Антон ни с кого платы не брал, и в его хату набивалось много народу, самого неимущего, разносортного. Сколько потрясающих жизненных историй он услышал и написал в своих новых повестях и рассказах! Но издать ничего не мог. Теперь, в послеперестроечное время, писателей совсем сбросили со счетов. Издатели ничего никому не платили, им надо было заплатить, чтобы книга увидела свет. Находились, по большей части самодеятельные авторы, умеющие найти спонсора, выклянчить денег на своё творение. Литературный хлам заполонил полки магазинов, проник в библиотеки, школы, учебные заведения… Хорошая книга, даже изданная настоящим писателем, терялась в горах ширНЕпотреба, потому что книги теперь вообще не были востребованы.

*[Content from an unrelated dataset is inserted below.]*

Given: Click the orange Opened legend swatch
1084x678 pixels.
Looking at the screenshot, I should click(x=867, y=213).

Союз Писателей России был обобран, фактически  низложен. Не можешь продавать свою продукцию, пошёл к чертям собачьим! Деньги – вот мерило таланта, как там, в процветающих странах. «Прощай, великая русская литература, – внутренне сокрушался Антон, – закатилось твоё солнце. Да, классики ещё поживут, а современные писатели превратятся в придорожную пыль истории. Не по чем будет нашим потомкам узнавать о наших чувствах и думах, о наших мечтах и соблазнах… Кто-то отнимает нашу суть, наше народное ядро, словно намереваясь растворить русских, чтоб и не пахли. Это же уничтожение нации, её своеобразия, отличий от других. И что остаётся? Только церковь, которая, слава Богу, становится на ноги, крепчает. Значит, писать нет смысла, остаётся только молиться».

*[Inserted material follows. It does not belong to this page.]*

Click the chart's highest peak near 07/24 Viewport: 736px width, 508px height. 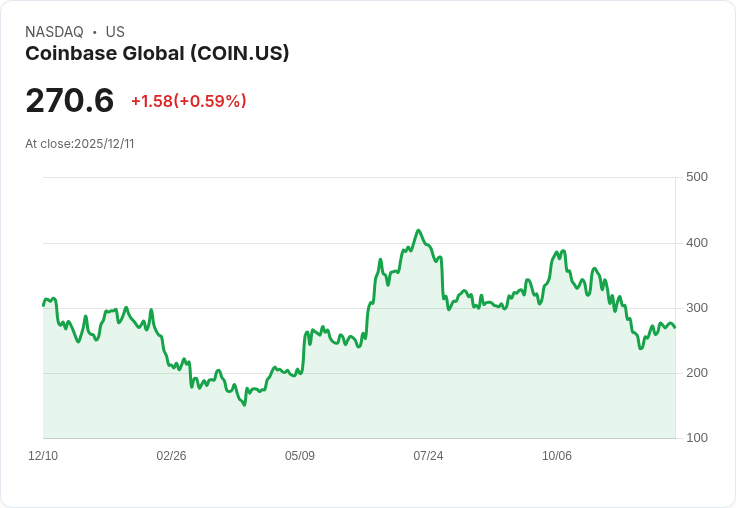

Антон постоянно ходил в монастырь на послушание, стал там своим человеком. Много читал духовной литературы и стал думать о монашестве. Его держало в мире только сознание своего несовершенства, память о множестве грехов и неиссякаемая тяга к писательству. «Конечно, писать можно и в келье, – думал он, – жизненного материала накопилось  на две жизни, но имеет ли право монах писать о мирском? Хотя, миру-то мои труды не нужны. Неужели так теперь и будет? Не найдутся мудрые русские люди, понимающие роль своей культуры и, особенно, литературы? Ах, Господи! Не просто мудрые, но и влиятельные, и состоятельные!» Вопрос оставался без ответа. Даже ощущалось в нём нечто риторическое.

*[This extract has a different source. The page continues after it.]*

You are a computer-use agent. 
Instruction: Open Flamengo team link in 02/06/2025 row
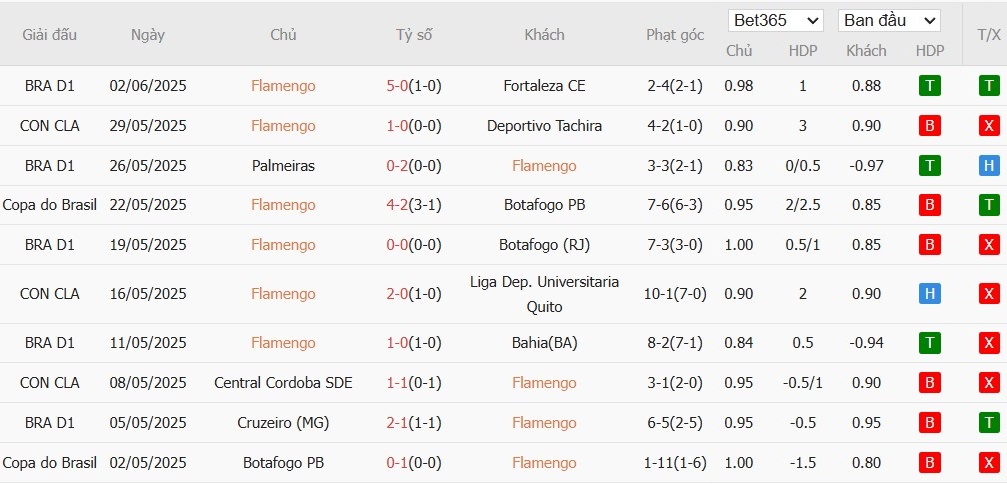283,86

И всё-таки он ещё дописывал свой роман, который рождался параллельно с другими его произведениями, и это рождение растянулось на два десятилетия, а если  вспомнить первые сведения, породившие замысел романа, то можно сказать, что писался этот труд всю сознательную жизнь. Тема была подсказана историей семьи Княжко, идея возникла, когда нашлась тетрадь Анны Княжко-Соловецкой, утвердился Антон в намерении после прочтения книжки Обыдённикова, а писал, не торопясь, наблюдая судьбы своих родственников и свою. Потому никак не заканчивался роман, что тема была автору ясна, продумана и подсказана жизнью, а идея ещё не полностью воплотилась. Она должна была выразить главную мысль: в чём же смысл жизни всех героев, то есть всего рода Княжко? Не напрасны ли были их труды и старания, боли и потери, испытания и радости? Относительно родителей Антон мог сказать прямо: они прожили не зря. Дедушка тоже сделал для семьи, для воспитания потомков, очень многое и ценное – привил лучшие человеческие и немалые творческие качества. Ах, да что рассуждать! Без него могли бы и не выжить, и партизанам бы не помогли, и Бога бы не знали!.. Антон думал о Борисе, о том, что брат не по крови, стал настоящим братом, все знания, огромный труд всю жизнь отдавал людям, России, а что уехал, так не он виноват, что с корнем выдернули его из родной земли. Кто? Враги: чужие и свои. Фашисты убили маму, ранили и угнали в плен отца, а свои не дали тому возможности вернуться на Родину, где ждали застенки, а то и расстрел.
С огромной любовью думалось о Вале. Скромная, простая, стойкая в трудностях и несчастьях, она, словно стальной стержень, держала семью, умела позаботиться о каждом, поддержать и помочь. Для того и рождена была, для того и жила, отдавая все физические и душевные силы.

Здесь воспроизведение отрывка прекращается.